(Text Opens)

The FDA has advised healthcare professionals to inform patients and caregivers of the signs and symptoms of metabolic acidosis, such as tachypnea or hyperventilation, anorexia, abdominal pain, nausea, vomiting, lethargy, or mental status changes, and instruct them to seek medical attention immediately if they experience the signs or symptoms.
Additionally, an Invokana lawsuit claims that the drug makers failed to disclose known side effects of the drug and that patients suffered damages as a result. Failure to warn of side effects of a drug can be a basis of drug company liability, regardless of whether the drug has been recalled.
Have There Been Invokana Lawsuit Settlements?
Some cases settle early in the claims process, but it is not expected that there will be early Invokana settlements. In most cases that proceed in an MDL or state court consolidated proceedings, after a certain period of time, initial trials known as bellwether trials take place.
The purpose of these trials is for the parties to get an idea of the types of evidence and arguments that will made, as well as to see how juries will respond to the evidence and arguments. After a certain number of cases have been tried, the parties are in a better position to determine whether a case can be settled.
It is expected that Invokana settlements will follow this pattern, although the outcome of any case is never guaranteed and past results are not necessarily predictive of future outcomes.
Invokana Lawsuit News
- January 2017Federal judge issues case management order announcing that a special mediator will coordinate pre-trial proceedings as well as the discussion of any potential settlements.
- December 2016Lawsuit claims that the manufacturers of Invokana failed to provide adequate warnings regarding the risk of kidney complications related to the use of the medication.

(Text Closes)
(Recorded information Opens)

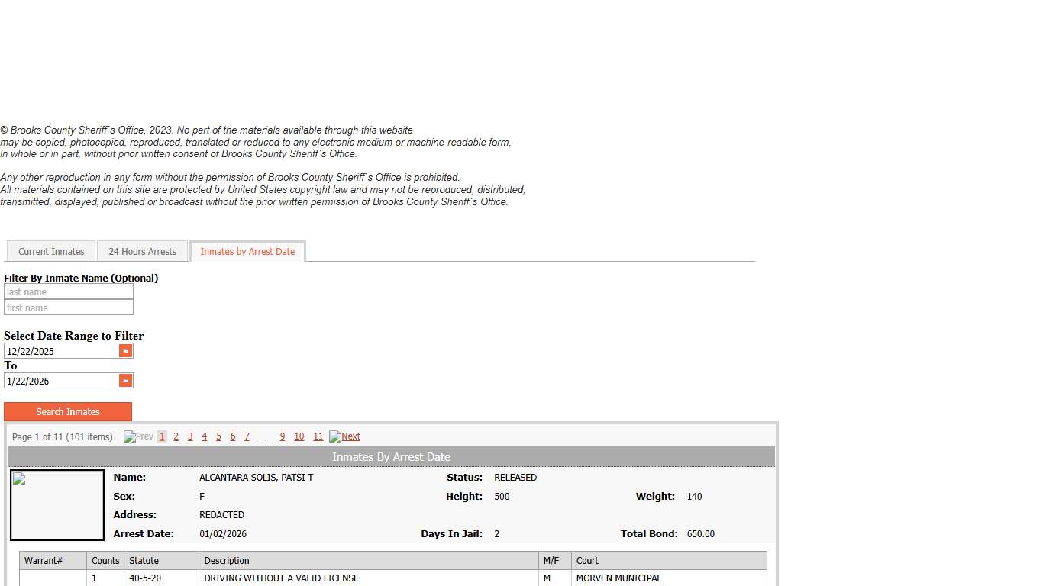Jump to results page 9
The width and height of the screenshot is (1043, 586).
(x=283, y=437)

(Recorded information Closes)
(Recorded information Opens)

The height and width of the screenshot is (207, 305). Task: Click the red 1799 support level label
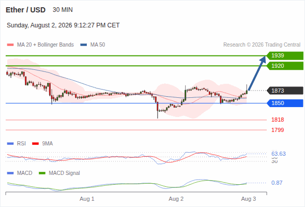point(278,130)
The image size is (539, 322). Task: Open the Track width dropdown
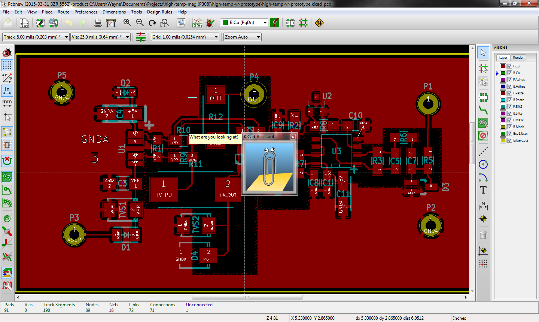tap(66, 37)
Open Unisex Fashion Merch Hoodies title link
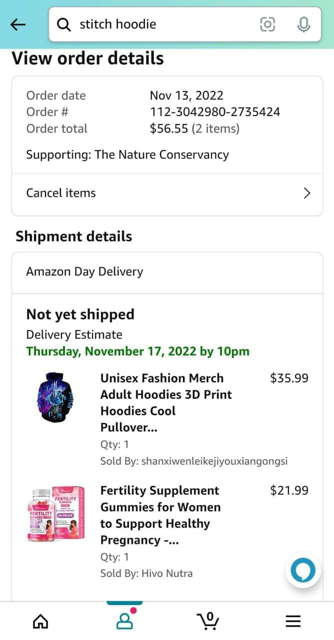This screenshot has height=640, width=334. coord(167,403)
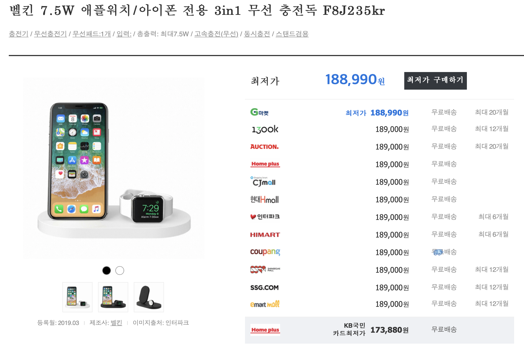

(Recorded information Closes)
(Recorded information Opens)

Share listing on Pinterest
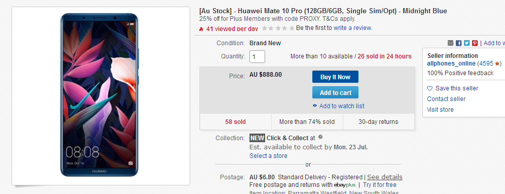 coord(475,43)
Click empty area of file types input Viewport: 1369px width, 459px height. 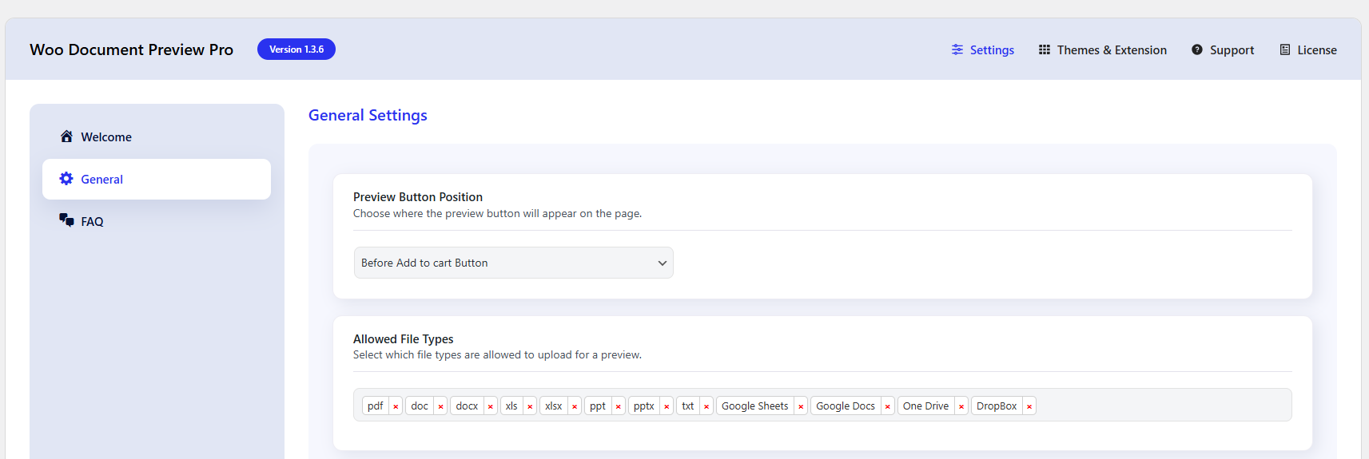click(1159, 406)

(Recorded information Closes)

### Aim of the task
According to the Invokana lawsuit text, why are the parties in a better position to decide on a settlement after some bellwether trials have taken place? Answer in one to three sentences. The material has no connection to the Invokana lawsuit text.

### Result below
Bellwether trials give the parties an idea of the kinds of evidence and arguments that will be made. They also show how juries respond to that evidence and those arguments. Once a certain number of cases have been tried, the parties can better judge whether a case can be settled.